Taloi Havini works at lively intersections. While her studio is in Brisbane, Australia, her roots reach back to Buka Island, in the Autonomous Region of Bougainville. Born into the Nakas tribe, Havini creates art that is steeped in ancestral locality. The Hakö culture and community often appear as her artistic subjects and collaborators.
But then the artist herself is swept up in the global traffic of contemporary art, its placelessness and worldings. Havini has exhibited at major biennials across the globe: to name a few, Sharjah in 2017, Venice in 2021, Gwangju in 2023. Most recently, last January, she traveled to Wales to receive the 10th Artes Mundi Prize, a sought-after international arts award in the UK.
To add to all these transoceanic leaps, since March 2023, Havini has been represented by Silverlens Galleries, which is now organizing her presentation at Art Fair Philippines.
There is a documentary quality to her 2020 video work on exhibit, “Dengung Hyena (Hyena Resounding),” while part of its aims is to “resist anthropological tendencies.” The single-channel work, along with most of her past projects, can be seen in light of a larger universe of contemporary arts practice that takes culture as its subject.
In the latter part of the last century, scholars rightly voiced their misgivings about the tendency of artists to act like ethnographers of communities (back in the ’90s, critic Hal Foster famously called it “ethnographer-envy”). The challenge of each culture-oriented project is how to immerse, at the same time how to step back; that is, how to resist the ethnographic urge of condensing culture into hardened knowledge.
Havini’s work has dealt with ecologies from mines to coasts. She has reflected on indigenous knowledge, Bougainville’s colonial history and the struggle for land, through a contemporary language that makes use of photography, installation, video and sound art. At the Venice Architecture Biennale in 2021, the voices, ancestral chants, instruments, birdsongs and oceanic sounds that have long echoed through the islands of Buka resounded in a circle of 22 speakers.

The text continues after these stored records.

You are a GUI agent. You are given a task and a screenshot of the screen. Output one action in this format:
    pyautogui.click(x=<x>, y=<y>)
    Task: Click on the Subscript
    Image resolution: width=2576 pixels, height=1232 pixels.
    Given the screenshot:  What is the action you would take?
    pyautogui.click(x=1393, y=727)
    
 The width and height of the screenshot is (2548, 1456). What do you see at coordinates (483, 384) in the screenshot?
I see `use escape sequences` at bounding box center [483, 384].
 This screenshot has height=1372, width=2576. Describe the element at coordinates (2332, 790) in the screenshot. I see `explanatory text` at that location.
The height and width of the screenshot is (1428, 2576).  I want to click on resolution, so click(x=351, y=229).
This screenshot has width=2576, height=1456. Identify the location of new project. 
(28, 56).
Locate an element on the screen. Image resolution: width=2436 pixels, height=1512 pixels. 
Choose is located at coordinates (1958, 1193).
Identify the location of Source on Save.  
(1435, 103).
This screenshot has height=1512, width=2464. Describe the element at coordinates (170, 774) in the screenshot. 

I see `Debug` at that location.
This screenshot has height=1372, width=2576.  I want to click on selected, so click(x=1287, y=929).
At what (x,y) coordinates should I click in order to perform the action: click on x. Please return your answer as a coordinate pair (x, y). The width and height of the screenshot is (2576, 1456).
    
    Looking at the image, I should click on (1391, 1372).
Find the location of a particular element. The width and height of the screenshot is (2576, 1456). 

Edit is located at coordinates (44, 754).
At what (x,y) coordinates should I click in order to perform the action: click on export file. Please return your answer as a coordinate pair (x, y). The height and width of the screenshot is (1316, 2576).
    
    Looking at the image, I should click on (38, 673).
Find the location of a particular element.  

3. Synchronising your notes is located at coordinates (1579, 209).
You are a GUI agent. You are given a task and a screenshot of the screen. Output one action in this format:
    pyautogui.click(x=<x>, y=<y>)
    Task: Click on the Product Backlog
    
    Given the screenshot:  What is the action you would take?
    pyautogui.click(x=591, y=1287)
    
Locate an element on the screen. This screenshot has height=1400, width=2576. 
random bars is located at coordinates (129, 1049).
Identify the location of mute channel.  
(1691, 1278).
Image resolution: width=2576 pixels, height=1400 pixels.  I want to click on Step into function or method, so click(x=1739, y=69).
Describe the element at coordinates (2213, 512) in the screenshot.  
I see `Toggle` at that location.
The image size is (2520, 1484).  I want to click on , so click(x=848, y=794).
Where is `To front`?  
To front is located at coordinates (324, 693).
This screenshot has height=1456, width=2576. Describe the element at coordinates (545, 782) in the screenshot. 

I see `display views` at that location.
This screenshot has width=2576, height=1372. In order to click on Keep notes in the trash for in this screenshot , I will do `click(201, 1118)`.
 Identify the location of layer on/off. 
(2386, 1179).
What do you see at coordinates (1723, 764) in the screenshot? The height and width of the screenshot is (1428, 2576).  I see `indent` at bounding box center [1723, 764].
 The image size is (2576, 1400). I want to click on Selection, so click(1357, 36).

Havini makes art to understand her place of origin.
“Dengung Hyena” reflects on a ritual that takes place along the coasts of Buka. The ritual honors the synchronicity between the full moon rising and the corals underwater releasing new life.
“Our people have been witnessing the coral spawning for a very long time,” says Havini. “The first time (I saw the ritual) was very special. I can’t quite remember when exactly, but I had my camera ready, not knowing that it was going to be so dark! That is why some of the footage is so abstract.”
The Hyena ritual is a joyous occasion. “For people living along the coast, this time of year brings a lot of excitement. Families take lanterns to the beach and wait for the natural wonder to happen,” says Havini.
A Banyuwangi gamelan set is heard with the moving image through Michael Toisuta’s sound design. Working together, Havini and Toisuta wanted to explore the “non-linear textures through a (meditative) state (generated by) Banyuwangi music and the cycle of life in an underwater phenomenon.”
Havini thinks as an artist; her father, meanwhile, lived as a political leader and activist. Moses Havini was chief of the Nakas clan who held positions in Parliament and strongly advocated for Bougainville’s independence from Papua New Guinea. Her Australian-born mother, Marilyn Havini, was an artist who designed the Bougainville flag. “Both my parents have a strong belief of social justice,” recalls Havini, who happens to be their youngest child. As her parents’ political efforts landed them in a perilous position, the family relocated to Australia in 1990.
There are no art galleries where Havini’s clan is from. Her mobility—the relative freedom of movement afforded by contemporary art and its global institutions—allows her to bring in materials that prompt discussions among her community.
Once, for a project called “Habitat,” Havini gained access to the National Film and Sound Archives of Australia, where she unearthed a pro-mining propaganda film and footage of Australian presence in Bougainville. She brought back the archives to her hometown and initiated several screenings and conversations in the village.
The sharing of thought and resource, the collaboration between sisters, cousins, aunts, and uncles is an integral part of Havini’s practice, and it seems to share in this larger desire of resisting the one-way, extractive urges of ethnography. Some of her strongest works emerge from community involvement and ancestral knowledge. It is a communal imagination: “I also belong to a strong cultural group and many of the ideas that I am curious about involve more than myself; historical issues like, for example, the man-made events that have shaped our natural environment and changed the way we live,” says Havini.
“Dengung Hyena” is an entry point into this evolving body of work. As she shows more projects in Manila, it’s interesting to see how Havini’s world will resonate on these shores, with the Philippines’ own history of vanishing traditions, contested seas, and the loss of land.
“I would say that choosing this path of being an artist has brought me closer to my cultural roots and my ancestral land,” says Havini. Where circumstances led to their family’s flight from Bougainville, the artist always finds a way of returning.
* * *
Taloi Havini’s “Dengung Hyena” will be showing at ArtFairPH/Projects space, Feb. 16-18.